From the line with "Aceptar (214, 764)" up to and including the line with "Vacatures (25, 254)" in the records below, rewrite every line, keeping the request lines but omitting the pictures. Scale each click coordinate in the answers by 1.95, rounding to whole numbers with halves going up.

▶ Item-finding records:
========
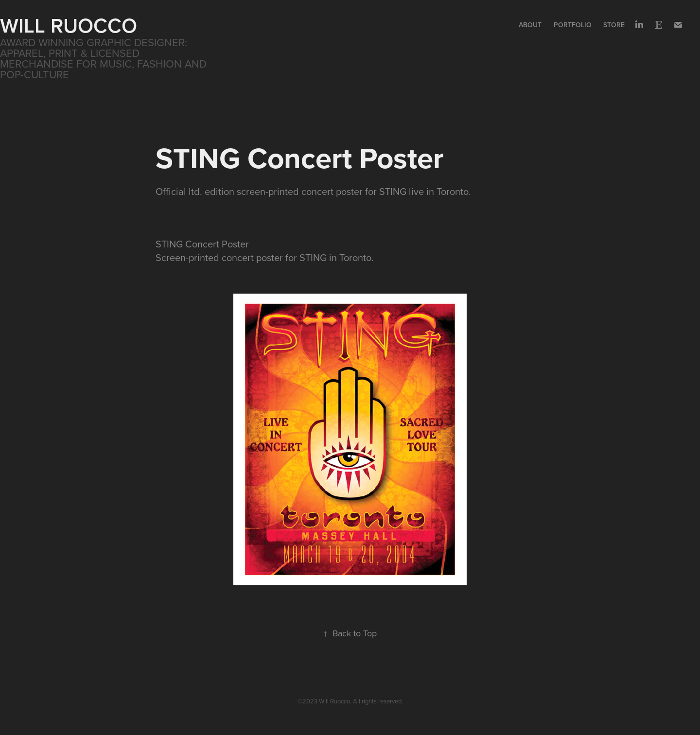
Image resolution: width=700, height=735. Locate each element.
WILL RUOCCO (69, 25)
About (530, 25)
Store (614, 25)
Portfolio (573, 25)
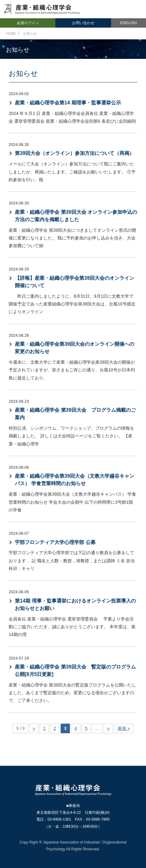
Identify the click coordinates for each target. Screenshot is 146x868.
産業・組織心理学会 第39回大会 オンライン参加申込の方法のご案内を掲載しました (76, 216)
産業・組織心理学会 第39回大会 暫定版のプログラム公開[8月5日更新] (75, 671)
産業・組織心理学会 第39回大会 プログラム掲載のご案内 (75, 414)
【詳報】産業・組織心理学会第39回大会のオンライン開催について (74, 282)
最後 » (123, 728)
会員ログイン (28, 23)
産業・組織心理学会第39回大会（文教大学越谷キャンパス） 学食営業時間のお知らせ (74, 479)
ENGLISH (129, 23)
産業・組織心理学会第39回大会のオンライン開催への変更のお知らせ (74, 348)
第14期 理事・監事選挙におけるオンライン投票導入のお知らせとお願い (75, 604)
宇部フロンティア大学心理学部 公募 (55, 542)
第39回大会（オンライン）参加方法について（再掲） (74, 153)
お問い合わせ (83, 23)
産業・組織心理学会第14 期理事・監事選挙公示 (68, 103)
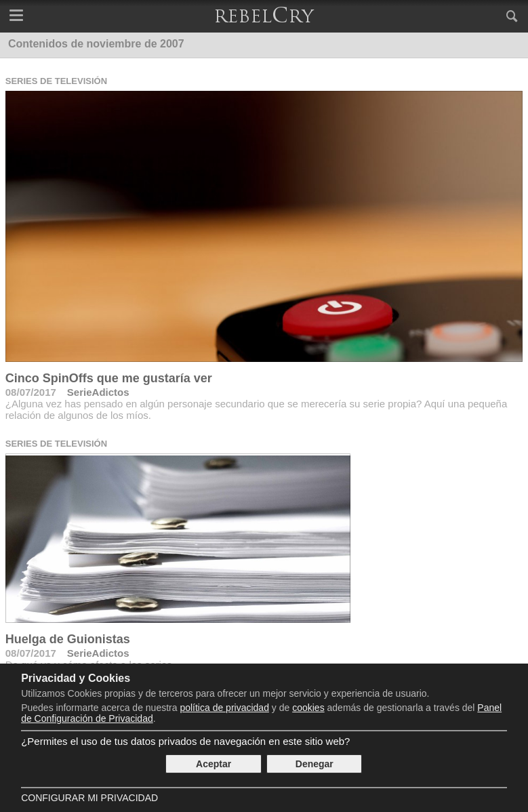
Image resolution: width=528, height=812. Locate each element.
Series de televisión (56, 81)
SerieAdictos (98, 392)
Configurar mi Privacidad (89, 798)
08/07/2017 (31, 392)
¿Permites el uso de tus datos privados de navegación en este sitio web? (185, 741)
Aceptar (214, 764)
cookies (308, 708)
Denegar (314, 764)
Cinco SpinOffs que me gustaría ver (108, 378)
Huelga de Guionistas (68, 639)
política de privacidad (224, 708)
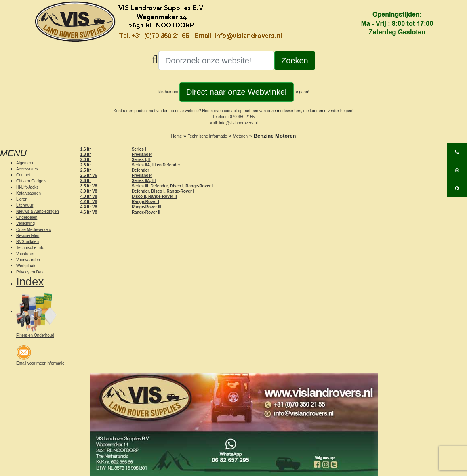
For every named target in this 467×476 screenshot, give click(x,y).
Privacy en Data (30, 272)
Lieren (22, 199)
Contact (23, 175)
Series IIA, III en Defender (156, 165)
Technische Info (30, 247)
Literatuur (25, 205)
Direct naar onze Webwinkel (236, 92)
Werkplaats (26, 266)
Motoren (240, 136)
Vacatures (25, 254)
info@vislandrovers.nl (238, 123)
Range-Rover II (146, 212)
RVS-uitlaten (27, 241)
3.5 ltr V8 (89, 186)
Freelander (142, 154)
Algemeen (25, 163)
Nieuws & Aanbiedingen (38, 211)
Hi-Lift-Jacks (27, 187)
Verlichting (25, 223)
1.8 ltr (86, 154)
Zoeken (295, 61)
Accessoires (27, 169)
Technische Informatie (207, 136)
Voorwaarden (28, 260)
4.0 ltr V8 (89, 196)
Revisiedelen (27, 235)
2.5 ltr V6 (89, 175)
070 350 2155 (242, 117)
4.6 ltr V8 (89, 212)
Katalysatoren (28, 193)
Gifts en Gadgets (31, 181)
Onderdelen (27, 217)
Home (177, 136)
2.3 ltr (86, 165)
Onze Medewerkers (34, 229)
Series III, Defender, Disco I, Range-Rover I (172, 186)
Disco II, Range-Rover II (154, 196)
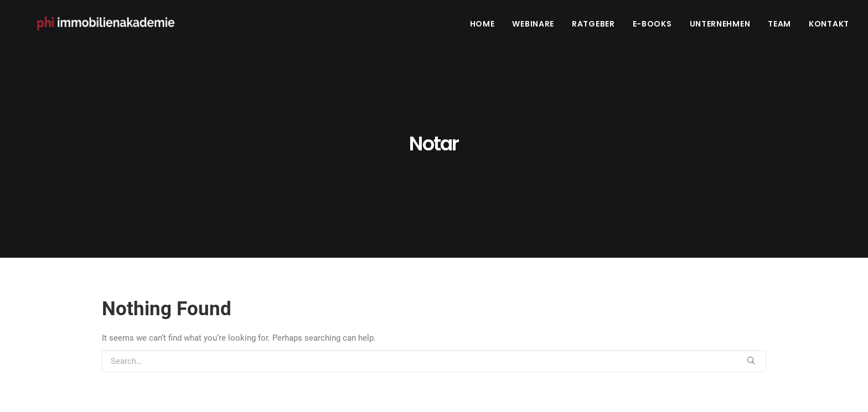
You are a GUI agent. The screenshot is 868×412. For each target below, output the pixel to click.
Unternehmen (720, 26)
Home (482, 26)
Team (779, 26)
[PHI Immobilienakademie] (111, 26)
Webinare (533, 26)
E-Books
========
▶ Complete response:
Aceptar (417, 1490)
cookies (601, 1381)
Denegar (612, 1490)
Cinco SpinOffs que me gustaría ver (211, 737)
Huelga de Guionistas (133, 1246)
política de privacidad (437, 1381)
For every named target in this 467×476 screenshot, give click(x,y).
Privacy en Data (59, 530)
Lieren (43, 388)
Contact (45, 341)
Series IIA, III en Defender (304, 322)
Technische Info (59, 482)
Literatuur (49, 400)
Direct naar onze Webwinkel (460, 179)
Werkplaats (51, 519)
Motoren (468, 265)
Vacatures (49, 495)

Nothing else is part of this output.